The precise mechanisms by which ICI-related pericardial disease occurs is poorly understood. There is also a paucity of data evaluating the optimal management of ICI-related pericardial disease. Numerous bodies including the American Society of Clinical Oncology (ASCO) and the European Society for Medical Oncology (ESMO) have endeavored to develop standardized guidelines for managing irAE. The scope of these guidelines is restricted as they group all cardiac toxicities together, and do not address the disorder of pericardial disease specifically. ASCO guidelines recommend rapid initiation of high-dose glucocorticoids for cardiac toxicity, holding ICI and permanently discontinuing ICI if greater than grade 1 toxicity occurs (9). ESMO suggest treating cardiac toxicity with high-dose glucocorticoids and escalation to other immunosuppressive drugs if not responsive to glucocorticoids (10).

ICI-related pericardial disease is treated with high-dose glucocorticoids (prednisolone 1–2 mg/kg), urgent pericardiocentesis if haemodynamic compromise is present, and permanent discontinuation of ICI. The safety, efficacy, and appropriateness of rechallenging with ICI following ICI-related pericardial disease is a key question that is yet to be answered. In routine clinical practice, ICI is permanently discontinued in patients who have developed cardiac irAE. We propose that patients with ICI-related pericardial disease with resolution or near resolution of irAE, ICI re-challenge can be considered on a case-by-case basis with multi-disciplinary expertise. The multi-disciplinary team should consider the potential benefit of a rechallenge, patient comorbidities, patient preference and predicted risk of new and recurrent irAE. Patients should be closely monitored for recurrent or new irAE if ICI is indeed resumed.

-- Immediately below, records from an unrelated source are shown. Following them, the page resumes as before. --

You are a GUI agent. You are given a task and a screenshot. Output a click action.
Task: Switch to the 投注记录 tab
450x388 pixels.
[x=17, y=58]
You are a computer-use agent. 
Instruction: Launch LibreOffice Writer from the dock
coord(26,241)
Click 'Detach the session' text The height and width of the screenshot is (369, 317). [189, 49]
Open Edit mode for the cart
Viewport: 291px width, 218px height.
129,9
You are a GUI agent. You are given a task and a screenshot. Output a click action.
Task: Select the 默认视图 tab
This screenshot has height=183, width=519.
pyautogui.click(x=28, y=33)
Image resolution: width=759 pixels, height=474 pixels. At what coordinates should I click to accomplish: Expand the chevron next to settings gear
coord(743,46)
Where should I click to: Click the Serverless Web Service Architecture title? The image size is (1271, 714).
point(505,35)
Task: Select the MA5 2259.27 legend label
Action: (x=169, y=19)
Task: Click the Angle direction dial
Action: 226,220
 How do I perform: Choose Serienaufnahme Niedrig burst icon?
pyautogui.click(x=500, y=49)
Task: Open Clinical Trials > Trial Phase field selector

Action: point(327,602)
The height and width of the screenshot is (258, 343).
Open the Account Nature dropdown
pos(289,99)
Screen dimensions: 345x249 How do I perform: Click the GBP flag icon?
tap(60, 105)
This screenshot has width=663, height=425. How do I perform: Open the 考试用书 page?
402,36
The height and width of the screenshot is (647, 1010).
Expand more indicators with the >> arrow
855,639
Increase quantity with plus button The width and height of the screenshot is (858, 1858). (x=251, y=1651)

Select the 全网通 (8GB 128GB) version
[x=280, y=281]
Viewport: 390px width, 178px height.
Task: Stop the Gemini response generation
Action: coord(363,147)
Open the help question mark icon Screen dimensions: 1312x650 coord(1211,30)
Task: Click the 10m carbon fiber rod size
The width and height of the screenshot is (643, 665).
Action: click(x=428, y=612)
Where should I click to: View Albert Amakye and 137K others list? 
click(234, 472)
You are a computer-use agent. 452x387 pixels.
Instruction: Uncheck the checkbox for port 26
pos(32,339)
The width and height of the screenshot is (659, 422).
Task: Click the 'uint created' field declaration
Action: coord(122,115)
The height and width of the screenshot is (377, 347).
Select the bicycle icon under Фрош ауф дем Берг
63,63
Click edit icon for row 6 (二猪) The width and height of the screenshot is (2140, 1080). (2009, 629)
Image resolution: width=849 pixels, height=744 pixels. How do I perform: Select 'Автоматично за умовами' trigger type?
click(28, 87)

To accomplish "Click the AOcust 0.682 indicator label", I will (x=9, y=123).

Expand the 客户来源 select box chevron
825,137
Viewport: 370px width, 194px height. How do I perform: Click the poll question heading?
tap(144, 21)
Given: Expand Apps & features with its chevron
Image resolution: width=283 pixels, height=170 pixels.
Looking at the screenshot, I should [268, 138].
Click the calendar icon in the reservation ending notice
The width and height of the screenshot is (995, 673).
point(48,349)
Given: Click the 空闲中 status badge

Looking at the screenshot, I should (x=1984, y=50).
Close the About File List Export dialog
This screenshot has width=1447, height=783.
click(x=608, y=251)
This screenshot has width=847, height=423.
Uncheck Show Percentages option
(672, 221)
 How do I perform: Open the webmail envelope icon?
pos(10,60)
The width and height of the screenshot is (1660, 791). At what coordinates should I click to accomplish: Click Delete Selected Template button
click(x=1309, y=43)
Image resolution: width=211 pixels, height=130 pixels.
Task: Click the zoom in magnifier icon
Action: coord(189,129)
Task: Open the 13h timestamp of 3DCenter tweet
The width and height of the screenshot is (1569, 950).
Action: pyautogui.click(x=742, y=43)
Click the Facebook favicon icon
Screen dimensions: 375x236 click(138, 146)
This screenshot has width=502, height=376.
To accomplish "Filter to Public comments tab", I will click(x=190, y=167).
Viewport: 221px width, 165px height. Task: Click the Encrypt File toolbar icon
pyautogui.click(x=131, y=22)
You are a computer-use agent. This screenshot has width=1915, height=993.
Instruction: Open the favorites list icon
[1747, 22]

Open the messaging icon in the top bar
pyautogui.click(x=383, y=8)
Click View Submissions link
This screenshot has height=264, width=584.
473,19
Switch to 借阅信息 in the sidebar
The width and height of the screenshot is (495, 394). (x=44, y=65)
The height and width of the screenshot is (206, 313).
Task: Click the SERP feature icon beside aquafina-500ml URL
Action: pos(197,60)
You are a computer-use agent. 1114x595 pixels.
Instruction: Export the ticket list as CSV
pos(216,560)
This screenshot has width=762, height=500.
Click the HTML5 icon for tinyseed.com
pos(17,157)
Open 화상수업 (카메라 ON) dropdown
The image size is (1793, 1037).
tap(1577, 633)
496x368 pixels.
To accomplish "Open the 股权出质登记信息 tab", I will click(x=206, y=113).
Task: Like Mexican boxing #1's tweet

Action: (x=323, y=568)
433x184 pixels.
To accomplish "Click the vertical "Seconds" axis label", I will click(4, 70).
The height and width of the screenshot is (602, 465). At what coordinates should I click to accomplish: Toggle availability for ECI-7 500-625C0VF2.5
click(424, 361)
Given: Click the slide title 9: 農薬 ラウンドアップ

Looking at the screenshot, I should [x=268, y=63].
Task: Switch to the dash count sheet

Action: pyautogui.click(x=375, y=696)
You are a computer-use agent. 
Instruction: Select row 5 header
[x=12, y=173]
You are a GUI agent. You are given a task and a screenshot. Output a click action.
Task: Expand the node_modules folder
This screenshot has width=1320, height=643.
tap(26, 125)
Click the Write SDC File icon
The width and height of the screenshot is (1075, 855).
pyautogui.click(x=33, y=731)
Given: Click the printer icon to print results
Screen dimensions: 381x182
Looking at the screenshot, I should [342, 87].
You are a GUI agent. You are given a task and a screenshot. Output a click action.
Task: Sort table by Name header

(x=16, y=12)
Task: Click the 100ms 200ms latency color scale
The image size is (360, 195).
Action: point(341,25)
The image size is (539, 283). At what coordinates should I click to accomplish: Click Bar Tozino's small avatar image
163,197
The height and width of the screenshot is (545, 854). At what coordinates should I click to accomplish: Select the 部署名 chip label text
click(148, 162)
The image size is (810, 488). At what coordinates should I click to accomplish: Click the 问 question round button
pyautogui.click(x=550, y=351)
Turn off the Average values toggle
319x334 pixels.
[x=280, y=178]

Furthermore, Case 2 demonstrates that if relapses of ICI-related pericarditis do occur, it can be managed with temporary discontinuation of ICI and short courses of glucocorticoids. Recurrent pericarditis in this case was immunosuppression-sensitive and each relapse was followed by a full recovery. Following cardio-oncology consultation, discussion with the patient and careful consideration of the risk-benefit ratio of resuming treatment, ICI was reinstituted. Secondary prevention for ICI resumption with long-term concomitant colchicine was used as a strategy to reduce the risk of recurrent pericarditis.

A systematic review of case reports and series, which included 20 publications with a total of 28 cases of ICI-associated pericardial disease, suggested that majority of cases are severe, and the re-challenge was only done in minority (7 out of 28 patients) in the absence of further pericardial effusion (11). Our case series demonstrates that re-challenge is possible even in the case of recurrent pericarditis/pericardial effusion, provided it is not severe. This may potentially help avoid unnecessary discontinuation of life-saving ICI therapy in patients with mild pericardial disease, even if it recurs.

One limitation of our case series was that pericardial effusion cytology or pericardial biopsy were not performed on either patient, due to non-life-threatening nature of the pericardial effusions and rapid response to treatment.

Conclusion

Clinicians across disciplines should be aware of the rare but potentially life-threatening complication of ICI-related pericardial disease to enable prompt diagnosis and treatment. Rechallenge with ICI following resolution of pericardial disease on prior ICI treatment may be considered, but should be balanced with the usefulness of rechallenge, patient comorbidities and the risk of recurrent irAE. If relapses occur, secondary prevention of ICI-related pericardial disease can be considered with concomitant colchicine. Questions remain regarding the pathogenesis of irAE, optimal management of cardiac irAE and in what circumstances ICI may be resumed after irAE. Further prospective clinical trials are needed to address these gaps in our knowledge.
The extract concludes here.